**Source text**
════════════════
The Phaistos disc front. Disc of fired clay covered on both sides with a spiral of stamped symbols, c.15 cm, c.1700-1600 BC. Minoan art. Heraklion Archaeological Museum Crete. (Photo by: Leemage/UIG via Getty Images)

A linguist may have unveiled the mystery behind the famed Phaistos Disc, a 15cm fired clay tablet uncovered in 1908 in the Minoan palace of Phaistos on the island of Crete, possibly dating to the middle or late Minoan Bronze Age.

Following painstaking efforts together with University of Oxford phonetics professor John Coleman, to decipher Linear A and Linear B script, Dr Gareth Owens believes the disc may be an ancient hymn to Astarte, the goddess of love.

Dr Owens, who is also the coordinator of the Erasmus program for the Technological Educational Institute (TEI) of Crete, says he believes the Phaistos Disc appears to be a prayer to the mother goddess of the Minoan era; a pregnant divinity may be Astarte, the goddess of fertility, sexuality and war.

Due to the indecipherable Linear A script, the Phaistos Disc has been one of the most puzzling mysteries in archaeology.
════════════════
**Supplied records**
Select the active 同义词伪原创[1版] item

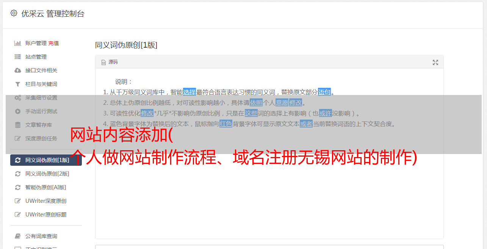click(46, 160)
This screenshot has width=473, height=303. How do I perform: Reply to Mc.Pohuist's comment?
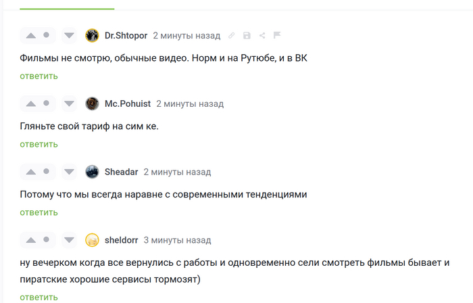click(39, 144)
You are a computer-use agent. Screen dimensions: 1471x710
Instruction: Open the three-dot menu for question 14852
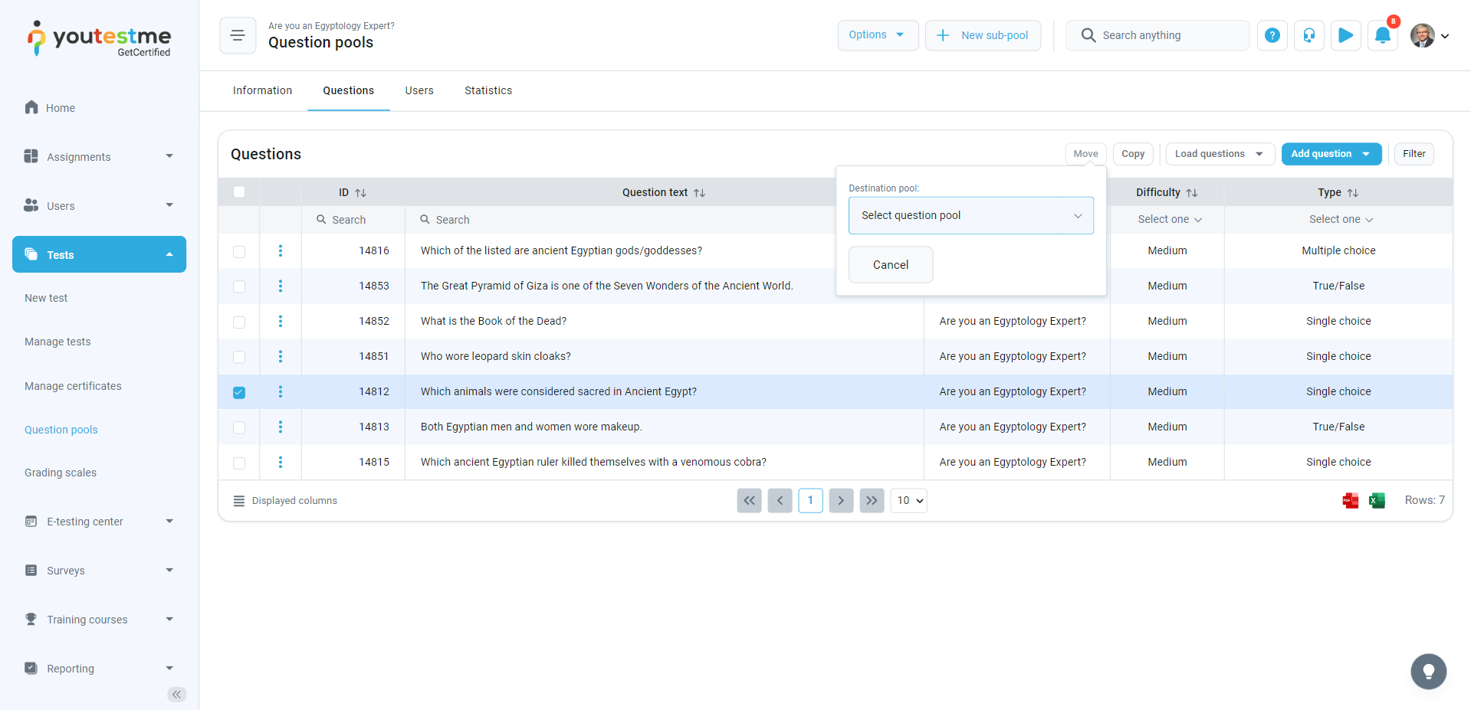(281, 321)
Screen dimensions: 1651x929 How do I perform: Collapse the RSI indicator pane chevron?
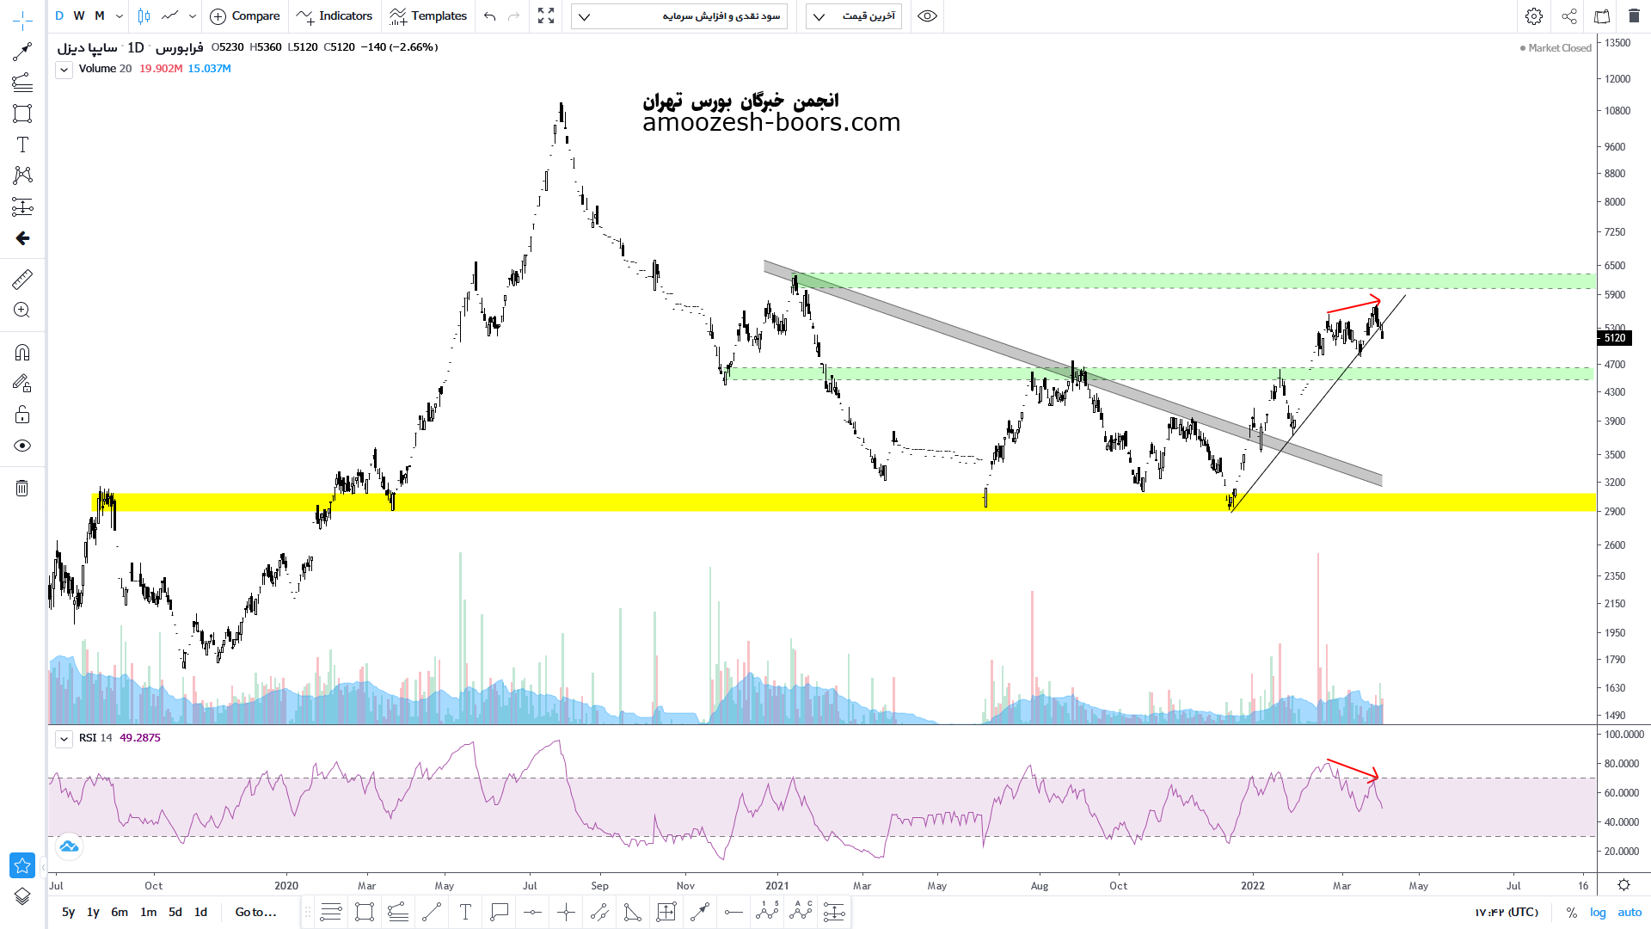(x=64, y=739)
════════════════
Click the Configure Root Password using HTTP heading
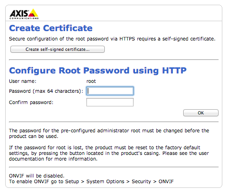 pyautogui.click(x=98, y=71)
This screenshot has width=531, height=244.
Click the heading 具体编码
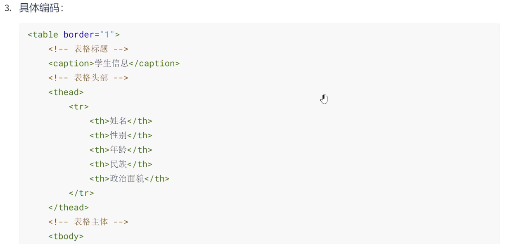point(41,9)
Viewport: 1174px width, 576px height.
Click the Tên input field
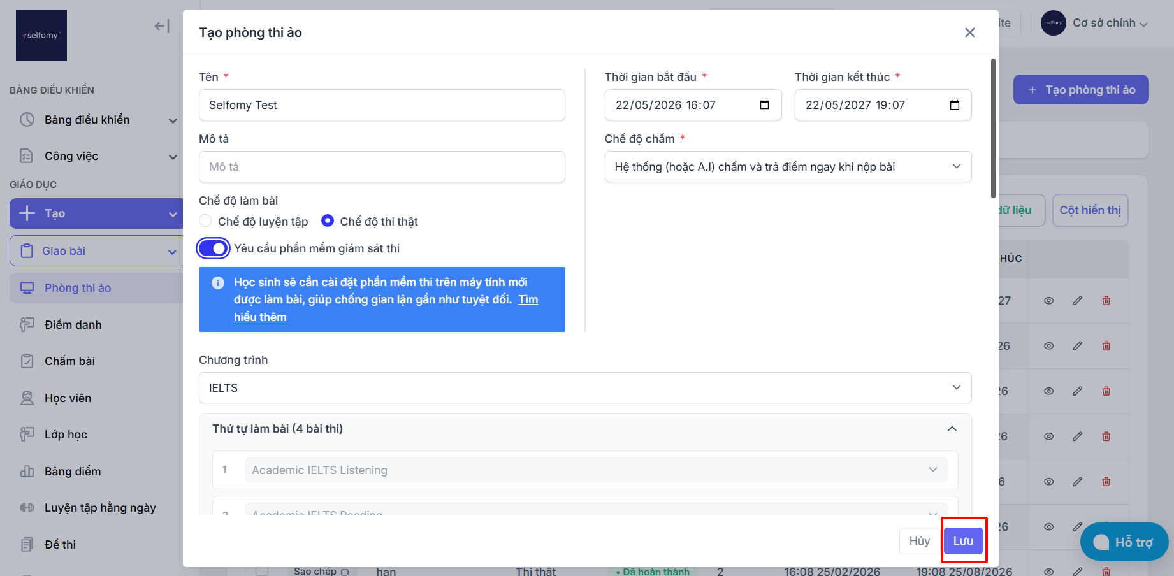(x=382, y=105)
════════════════
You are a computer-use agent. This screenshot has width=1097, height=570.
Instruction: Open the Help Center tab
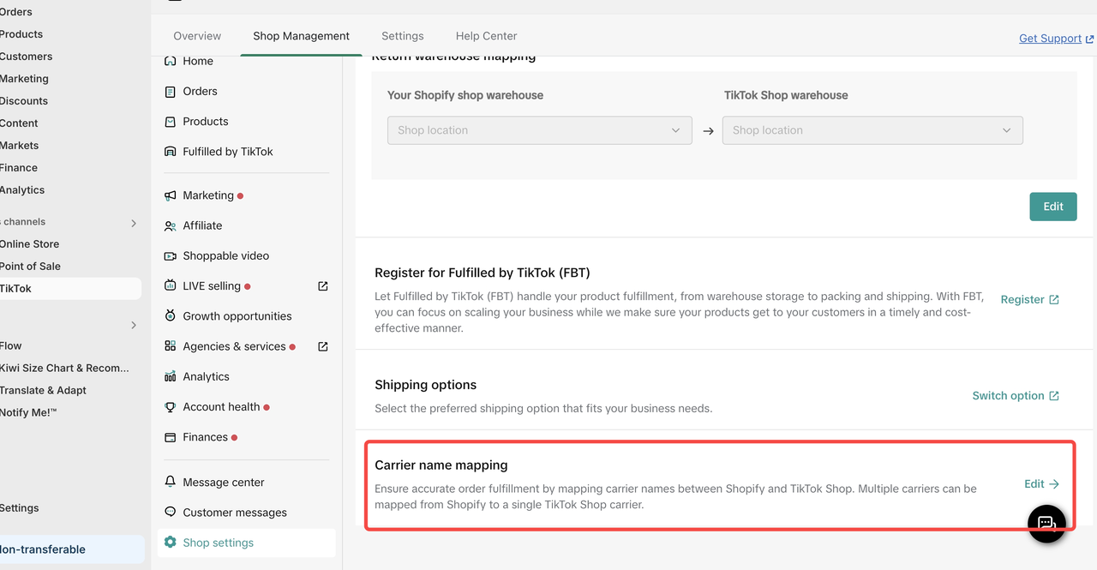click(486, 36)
════════════════
**What to work on**
• 1. From the Phaistos Disc article, list every domain it says Astarte is the goddess of.
• 2. Please answer these from the Phaistos Disc article:
(a) In what year was the disc uncovered?
(b) At which university is John Coleman a phonetics professor?
(c) What program does Dr Owens coordinate for the Technological Educational Institute of Crete?
• 3. Pick up the Phaistos Disc article after its final sentence and write what comes next.

**Expected answers**
• 1. love, fertility, sexuality, war

• 2.
(a) 1908
(b) The University of Oxford
(c) The Erasmus program

• 3.
“There is no doubt that we’re talking about a religious text. This is clear from a comparison made with other religious words from other inscriptions from the holy mountains of Crete, and other texts. We have words that are exactly the same,” Dr Owens told iefimerida, and adds that he suspects it is a hymn to Astarte, the goddess of love.

Dr Owens, who refers to the disc as the “first Minoan CD-Rom”, believes the perplexing spiraling text on one side of the clay tablet is an ode to Astarte and the other to a mother goddess.

Previous efforts to interpret the 4,000-year-old plate have suggested it was a prayer, a narrative or an adventure story, a call to arms, a board game, an astronomical document or a solar calendar.